Just how far away Israel's Arab citizens are from receiving equal treatment is shown, some Arabs believe, by the police examination of Natan-Zada's attack.

The police say he was a lone gunman, who acted without help, but that is not the view of Maher Talami, a lawyer representing one of those charged with taking part in his killing.

Talami is conducting his own investigation into Natan-Zada with the help of a former Israeli secret service agent.

The investigation has taken two years and has convinced him that the police overlooked evidence indicating that the attack was a pre-planned conspiracy.

"The police investigation was reckless. They didn't investigate this case seriously. They just wanted to close this file immediately because it kind of embarrasses the state of Israel because having a soldier who is a terrorist is really embarrassing for the country," Talami says.

He says the evidence of police failings begin at the bus station in Haifa where Natan-Zada boarded the bus to Shafr'Amr.

Just two weeks before the attack, Natan-Zada was spotted acting suspiciously at the same bus station.

"He was seen by security guards in the central bus station and he was in his army uniform; he had his gun with him and he was looking around in the area where Arabs get the buses to go to the villages and towns. So that made the security guard really suspicious because he had no reason to be there," Talami explains.

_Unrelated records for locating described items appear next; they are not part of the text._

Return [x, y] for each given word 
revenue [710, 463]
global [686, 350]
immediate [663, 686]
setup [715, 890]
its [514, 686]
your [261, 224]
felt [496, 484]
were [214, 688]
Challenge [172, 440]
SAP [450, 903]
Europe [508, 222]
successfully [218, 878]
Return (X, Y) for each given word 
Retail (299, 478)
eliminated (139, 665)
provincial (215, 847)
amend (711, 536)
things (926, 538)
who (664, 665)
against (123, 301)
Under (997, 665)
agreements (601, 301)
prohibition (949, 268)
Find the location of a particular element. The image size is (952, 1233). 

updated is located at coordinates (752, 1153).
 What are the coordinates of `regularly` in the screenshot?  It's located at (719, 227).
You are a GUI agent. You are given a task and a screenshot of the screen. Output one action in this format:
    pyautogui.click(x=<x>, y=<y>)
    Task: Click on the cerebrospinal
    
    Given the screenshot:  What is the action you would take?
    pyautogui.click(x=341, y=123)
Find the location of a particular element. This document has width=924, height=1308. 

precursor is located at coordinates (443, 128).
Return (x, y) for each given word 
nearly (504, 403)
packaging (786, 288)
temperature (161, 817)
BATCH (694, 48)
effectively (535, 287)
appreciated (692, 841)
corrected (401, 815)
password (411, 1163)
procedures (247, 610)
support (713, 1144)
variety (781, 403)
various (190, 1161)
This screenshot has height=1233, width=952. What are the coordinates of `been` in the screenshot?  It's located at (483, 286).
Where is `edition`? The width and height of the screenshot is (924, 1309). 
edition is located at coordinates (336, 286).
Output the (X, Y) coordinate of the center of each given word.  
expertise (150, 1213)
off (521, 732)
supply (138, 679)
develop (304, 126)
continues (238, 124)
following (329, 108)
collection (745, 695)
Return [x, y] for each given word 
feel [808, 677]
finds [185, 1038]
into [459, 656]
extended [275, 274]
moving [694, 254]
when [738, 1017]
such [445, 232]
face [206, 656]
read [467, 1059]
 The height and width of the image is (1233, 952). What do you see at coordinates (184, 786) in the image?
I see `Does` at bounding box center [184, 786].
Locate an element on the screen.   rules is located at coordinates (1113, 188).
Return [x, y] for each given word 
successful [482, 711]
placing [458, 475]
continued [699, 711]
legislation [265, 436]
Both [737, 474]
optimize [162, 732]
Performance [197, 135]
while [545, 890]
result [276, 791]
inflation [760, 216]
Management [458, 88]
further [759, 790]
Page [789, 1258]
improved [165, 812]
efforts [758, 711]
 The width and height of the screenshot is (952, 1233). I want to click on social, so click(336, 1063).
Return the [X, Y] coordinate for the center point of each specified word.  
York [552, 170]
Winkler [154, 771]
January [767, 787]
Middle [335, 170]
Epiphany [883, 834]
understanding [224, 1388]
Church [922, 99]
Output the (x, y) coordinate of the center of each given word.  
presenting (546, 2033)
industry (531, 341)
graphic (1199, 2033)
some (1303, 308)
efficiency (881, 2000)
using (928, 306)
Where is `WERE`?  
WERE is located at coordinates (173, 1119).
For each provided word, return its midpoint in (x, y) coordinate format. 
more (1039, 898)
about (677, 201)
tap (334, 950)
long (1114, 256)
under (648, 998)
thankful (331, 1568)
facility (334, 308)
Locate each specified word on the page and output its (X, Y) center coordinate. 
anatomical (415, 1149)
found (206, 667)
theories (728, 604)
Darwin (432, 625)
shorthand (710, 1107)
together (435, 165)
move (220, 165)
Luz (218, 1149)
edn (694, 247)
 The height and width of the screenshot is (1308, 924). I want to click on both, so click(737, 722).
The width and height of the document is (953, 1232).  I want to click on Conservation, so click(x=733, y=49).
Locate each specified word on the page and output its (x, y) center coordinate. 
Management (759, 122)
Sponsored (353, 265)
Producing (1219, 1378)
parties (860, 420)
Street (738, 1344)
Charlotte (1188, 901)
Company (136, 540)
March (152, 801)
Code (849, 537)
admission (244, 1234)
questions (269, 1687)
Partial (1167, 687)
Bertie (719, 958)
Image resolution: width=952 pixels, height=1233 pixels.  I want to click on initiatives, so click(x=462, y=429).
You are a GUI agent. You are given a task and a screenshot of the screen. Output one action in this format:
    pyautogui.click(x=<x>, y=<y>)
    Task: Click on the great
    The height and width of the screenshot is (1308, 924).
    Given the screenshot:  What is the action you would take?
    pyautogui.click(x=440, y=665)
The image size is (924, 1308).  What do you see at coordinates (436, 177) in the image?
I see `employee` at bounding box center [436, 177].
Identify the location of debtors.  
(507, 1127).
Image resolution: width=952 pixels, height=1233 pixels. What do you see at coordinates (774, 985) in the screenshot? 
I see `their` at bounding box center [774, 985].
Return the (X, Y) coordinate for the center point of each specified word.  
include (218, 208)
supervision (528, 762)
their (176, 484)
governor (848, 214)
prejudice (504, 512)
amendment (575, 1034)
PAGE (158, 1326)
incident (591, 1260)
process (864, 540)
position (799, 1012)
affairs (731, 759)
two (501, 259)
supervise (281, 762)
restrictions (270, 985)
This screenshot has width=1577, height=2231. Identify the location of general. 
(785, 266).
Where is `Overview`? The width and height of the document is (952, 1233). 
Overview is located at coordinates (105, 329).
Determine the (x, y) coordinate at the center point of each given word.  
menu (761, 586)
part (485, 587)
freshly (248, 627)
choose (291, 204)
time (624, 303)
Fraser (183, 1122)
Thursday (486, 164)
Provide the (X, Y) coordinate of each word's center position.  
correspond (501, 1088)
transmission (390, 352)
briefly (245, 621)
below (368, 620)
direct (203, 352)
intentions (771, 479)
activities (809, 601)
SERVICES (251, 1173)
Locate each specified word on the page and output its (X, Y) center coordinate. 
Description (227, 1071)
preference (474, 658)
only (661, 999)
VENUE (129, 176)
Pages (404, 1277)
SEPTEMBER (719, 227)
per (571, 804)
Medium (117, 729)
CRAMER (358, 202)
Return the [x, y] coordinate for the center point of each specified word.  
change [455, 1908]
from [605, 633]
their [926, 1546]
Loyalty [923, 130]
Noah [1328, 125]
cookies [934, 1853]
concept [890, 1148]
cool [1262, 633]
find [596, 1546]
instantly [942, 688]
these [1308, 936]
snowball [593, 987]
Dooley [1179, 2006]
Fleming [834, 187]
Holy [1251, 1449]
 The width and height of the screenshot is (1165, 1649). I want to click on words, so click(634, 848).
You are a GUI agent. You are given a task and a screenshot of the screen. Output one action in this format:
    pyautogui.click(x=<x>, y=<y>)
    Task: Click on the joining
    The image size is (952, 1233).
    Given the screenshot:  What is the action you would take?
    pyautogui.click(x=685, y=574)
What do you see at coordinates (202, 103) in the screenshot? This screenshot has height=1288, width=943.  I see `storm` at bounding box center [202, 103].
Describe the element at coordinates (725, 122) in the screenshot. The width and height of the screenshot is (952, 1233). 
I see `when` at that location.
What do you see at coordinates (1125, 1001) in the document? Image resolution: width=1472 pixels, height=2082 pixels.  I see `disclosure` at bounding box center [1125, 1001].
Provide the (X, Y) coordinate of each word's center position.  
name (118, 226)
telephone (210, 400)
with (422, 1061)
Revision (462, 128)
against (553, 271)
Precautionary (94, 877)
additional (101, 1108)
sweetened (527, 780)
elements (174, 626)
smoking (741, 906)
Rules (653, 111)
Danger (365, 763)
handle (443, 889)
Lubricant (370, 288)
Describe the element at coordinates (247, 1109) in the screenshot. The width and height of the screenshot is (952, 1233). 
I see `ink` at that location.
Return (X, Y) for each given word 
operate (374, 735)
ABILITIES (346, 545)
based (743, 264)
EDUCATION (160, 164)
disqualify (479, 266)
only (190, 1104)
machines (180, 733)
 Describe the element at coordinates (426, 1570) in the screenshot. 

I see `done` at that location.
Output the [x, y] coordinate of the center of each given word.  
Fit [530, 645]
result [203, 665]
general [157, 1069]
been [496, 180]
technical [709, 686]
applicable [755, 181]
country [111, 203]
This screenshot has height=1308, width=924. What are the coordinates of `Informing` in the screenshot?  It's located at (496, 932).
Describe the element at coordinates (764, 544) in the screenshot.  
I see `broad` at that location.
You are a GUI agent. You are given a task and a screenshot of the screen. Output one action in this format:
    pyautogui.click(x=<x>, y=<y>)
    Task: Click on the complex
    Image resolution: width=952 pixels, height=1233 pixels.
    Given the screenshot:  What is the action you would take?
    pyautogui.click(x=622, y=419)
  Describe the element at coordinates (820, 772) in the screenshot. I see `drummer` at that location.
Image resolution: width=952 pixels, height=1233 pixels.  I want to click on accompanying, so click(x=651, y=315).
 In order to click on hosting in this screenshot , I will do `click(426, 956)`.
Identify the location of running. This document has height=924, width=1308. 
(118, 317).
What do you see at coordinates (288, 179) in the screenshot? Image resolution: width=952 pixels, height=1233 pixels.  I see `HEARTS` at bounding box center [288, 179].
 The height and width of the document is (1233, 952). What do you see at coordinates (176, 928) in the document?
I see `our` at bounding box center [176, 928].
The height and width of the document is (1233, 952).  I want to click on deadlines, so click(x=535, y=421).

The bus station guard says he spoke with Natan-Zada and later recognised him when his picture was published in the press.

Talami says he also discovered that Natan-Zada had travelled to Shafr'Amr on the same bus the day before the attack and that this is further evidence that the attack was pre-planned.

When the bus reached the end of its journey, the bus driver found Natan-Zada asleep.

"The bus driver asked him what are you doing here and he said 'oh I fell asleep'. So he gave him some water. The next day he got on the same bus, the same line at the same time and he shot first the bus driver in the head and then he started shooting at all the passengers," Talami says.

Talami also says that there is evidence that Natan-Zada had help in planning his attack.

"Three eye witnesses at least saw a suspicious car during the time of the attack in Shafr'Amr. It had three people in it. They describe them as religious Jewish people and they had the orange ribbon in the car.

"Now this ribbon used to represent the struggle of the settlers against disengagement in Gaza. The car was waiting and when they saw a police car coming they just swiftly raced out of the town."

According to Talami, the strongest evidence that Natan-Zada did not act alone was found in his mobile phone records. The lawyer tracked down who he had been speaking to on the day before the attack.

"We found out we're talking about really dangerous criminals. They are all Jews from settlements, some of them got indicted before for doing terrorist acts. So what was said in these conversations we don't know. But he didn't call for example his family or friends. He called people from Tapuah - which is a really Jewish extreme settlement in the West Bank."

Talami is now calling for the police to re-open their investigation into Natan-Zada.

One in five Israeli citizens is Arab and if a growing number of them continue to feel alienated from the forces of law and order, the legitimacy of the country's democracy will eventually be undermined.

"We think that the Jewish community have to share responsibility. We need to see the president of the state of Israel and the leaders of the police forces, all of them standing as one voice and say that we will not allow ongoing violence against the Arab citizens," says human rights lawyer Jafar Farah.

"You have to know that everybody will be equal in front of the law and if people will be criminals and they are Jews or Arabs, they will face the same treatment in front of the law."